What to do :: Find every line in the material below with the string "dimensions" and state how many there are, with no other text.

Supplied entries ::
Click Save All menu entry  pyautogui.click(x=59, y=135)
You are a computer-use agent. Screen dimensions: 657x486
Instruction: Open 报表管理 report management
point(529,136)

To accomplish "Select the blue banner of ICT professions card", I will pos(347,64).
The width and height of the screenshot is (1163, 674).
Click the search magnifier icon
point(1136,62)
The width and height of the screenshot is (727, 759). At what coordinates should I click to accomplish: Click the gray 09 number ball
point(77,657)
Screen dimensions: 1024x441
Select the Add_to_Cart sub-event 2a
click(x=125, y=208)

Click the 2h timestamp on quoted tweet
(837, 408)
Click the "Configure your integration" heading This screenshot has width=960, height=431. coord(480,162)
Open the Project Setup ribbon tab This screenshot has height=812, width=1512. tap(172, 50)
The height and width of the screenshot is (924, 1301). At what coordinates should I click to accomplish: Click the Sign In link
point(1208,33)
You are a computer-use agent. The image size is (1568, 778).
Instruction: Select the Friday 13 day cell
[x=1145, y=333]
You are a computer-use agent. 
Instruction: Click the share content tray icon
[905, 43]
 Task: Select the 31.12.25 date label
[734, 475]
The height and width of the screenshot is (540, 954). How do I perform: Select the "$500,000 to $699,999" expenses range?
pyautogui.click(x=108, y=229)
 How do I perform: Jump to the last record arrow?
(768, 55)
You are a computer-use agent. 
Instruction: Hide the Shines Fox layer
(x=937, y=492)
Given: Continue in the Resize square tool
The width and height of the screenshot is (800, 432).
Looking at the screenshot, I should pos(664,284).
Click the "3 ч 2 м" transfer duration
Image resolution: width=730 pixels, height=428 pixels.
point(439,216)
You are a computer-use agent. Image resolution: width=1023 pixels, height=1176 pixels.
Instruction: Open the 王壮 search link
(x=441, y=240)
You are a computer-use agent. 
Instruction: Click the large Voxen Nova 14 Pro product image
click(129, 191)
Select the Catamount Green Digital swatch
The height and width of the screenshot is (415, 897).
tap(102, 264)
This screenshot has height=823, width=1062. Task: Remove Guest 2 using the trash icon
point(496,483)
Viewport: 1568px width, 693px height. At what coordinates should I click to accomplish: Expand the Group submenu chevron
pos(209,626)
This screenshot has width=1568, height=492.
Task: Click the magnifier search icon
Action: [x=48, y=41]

Task result :: 2